Es ist nicht Sache der Revolutionäre, das Leben der Arbeiterklasse, das Leben der Unterdrückten zu verherrlichen oder zu idealisieren, sei es unmittelbar nach einer sozialen Revolution, wie in Trotzkis Fall, oder vorher, wie in unserem. Wir schätzen diese Dinge ganz nüchtern ein. Es gibt jedoch eine gesellschaftliche Gruppierung, die ein Interesse daran hat, die »Arbeiterkultur« der Gegenwart zu lobpreisen, jeden Versuch zur Hebung des geistigen Niveaus der Volksmassen zu torpedieren, das Augenmerk der Arbeiter auf die unmittelbarsten und banalsten Dinge zu lenken, eine Gruppierung, die sich selbst das Recht anmaßt zu entscheiden, was Arbeiter sehen dürfen und was nicht, und alles, was sie nicht verstehen kann, als »esoterisch« und »dekadent« verdammt. Bei welcher sozialen Gruppierung findet man diese Einstellungen im Überfluß? Bei jener Mittelschicht, die als Parasit von der Unterdrückung des Proletariats lebt: bei der Bürokratie, stalinistisch, sozialdemokratisch, oder in Form des »reinen«, patriotischen amerikanischen Gewerkschafters.

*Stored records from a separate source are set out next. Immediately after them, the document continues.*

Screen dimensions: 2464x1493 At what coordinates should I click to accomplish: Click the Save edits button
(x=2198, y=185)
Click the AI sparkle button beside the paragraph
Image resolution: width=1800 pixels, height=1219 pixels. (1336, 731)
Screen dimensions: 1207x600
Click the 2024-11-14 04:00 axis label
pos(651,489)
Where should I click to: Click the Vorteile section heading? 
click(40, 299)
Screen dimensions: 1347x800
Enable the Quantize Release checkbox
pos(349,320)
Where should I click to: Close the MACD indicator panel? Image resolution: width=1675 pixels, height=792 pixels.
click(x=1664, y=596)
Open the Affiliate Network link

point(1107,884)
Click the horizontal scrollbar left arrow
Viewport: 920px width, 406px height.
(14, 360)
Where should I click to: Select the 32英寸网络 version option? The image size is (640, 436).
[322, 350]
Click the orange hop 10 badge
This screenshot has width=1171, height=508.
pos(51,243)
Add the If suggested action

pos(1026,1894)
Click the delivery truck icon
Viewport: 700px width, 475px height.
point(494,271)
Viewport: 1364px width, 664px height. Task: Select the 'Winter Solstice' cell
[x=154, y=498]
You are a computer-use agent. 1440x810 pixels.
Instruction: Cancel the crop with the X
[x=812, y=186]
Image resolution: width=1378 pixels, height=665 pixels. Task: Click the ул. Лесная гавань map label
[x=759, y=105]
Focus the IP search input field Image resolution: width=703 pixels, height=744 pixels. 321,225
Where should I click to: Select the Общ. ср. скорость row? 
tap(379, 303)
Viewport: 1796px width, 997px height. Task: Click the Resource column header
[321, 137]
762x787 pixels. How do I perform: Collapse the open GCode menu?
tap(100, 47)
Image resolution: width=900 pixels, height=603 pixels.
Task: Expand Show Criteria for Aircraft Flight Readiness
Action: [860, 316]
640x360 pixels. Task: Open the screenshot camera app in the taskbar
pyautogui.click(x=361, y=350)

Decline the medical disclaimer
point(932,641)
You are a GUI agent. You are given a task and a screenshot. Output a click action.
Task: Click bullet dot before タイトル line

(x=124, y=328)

Des weiteren vertrete ich die Auffassung, daß die Vorherrschaft antimarxistischer Auffassungen, die den ästhetischen Wert der Kunst bestritten, darunter auch die »formlosen Gespräche«, wie Trotzki es nannte, über die Möglichkeit einer eigenständigen proletarischen Kultur, über eine ganze historische Periode hinweg zusammenhingen mit der Vormachtstellung der Bürokratie über die Arbeiterklasse auf Kosten der sozialistischen Bewegung. Die Befürworter der proletarischen Kultur und des gesellschaftlichen Nutzwertes als einzigen Kriterien der Kunst sind im wesentlichen die Sprachrohre dieser Bürokratie innerhalb der kleinbürgerlichen Intelligenz.

Darüber hinaus bin ich der Ansicht, wie bereits eingangs erwähnt, daß wir diese Diskussion heute – wenn man ihre objektive Grundlage erwägt – deshalb führen können, weil diese Bürokratien auseinanderbrechen, weil sie sich als wertlos und innerlich verfault erwiesen haben, und wir deshalb heute weit günstigere Voraussetzungen dafür haben, uns von diesen falschen Theorien über Ästhetik zu befreien, genau wie wir uns in einer weitaus günstigeren Ausgangslage befinden, um den Arbeitern zu helfen, den politischen Würgegriff dieser Apparate abzuschütteln.

Persönlich habe ich niemals einen denkenden Arbeiter, einen sozialistisch eingestellten Arbeiter getroffen, der nur Filme oder Schauspiele sehen oder nur Bücher lesen wollte, die sich mit dem Arbeiterleben und dem modernen Klassenkampf befassen. Wirklich revolutionäre Arbeiter wollen sich in jedem Aspekt des Lebens, der Geschichte und Kultur weiterbilden. Und ich habe auch noch nie einen denkenden Arbeiter getroffen, den Experimente und Schwierigkeiten in der Kunst in Angst und Schrecken versetzt hätten, selbst wenn er sie nicht verstand, solange sie ehrlich gemeint und nicht nur auf Effekthascherei ausgerichtet waren. Weil wir Vertrauen in die Arbeiterklasse setzen, halten wir es nicht für notwendig, ihr Vorschriften zu machen, was diskutiert werden sollte und was nicht. Das ist der Geist von »Was Tun?« und auch von »Literatur und Revolution«.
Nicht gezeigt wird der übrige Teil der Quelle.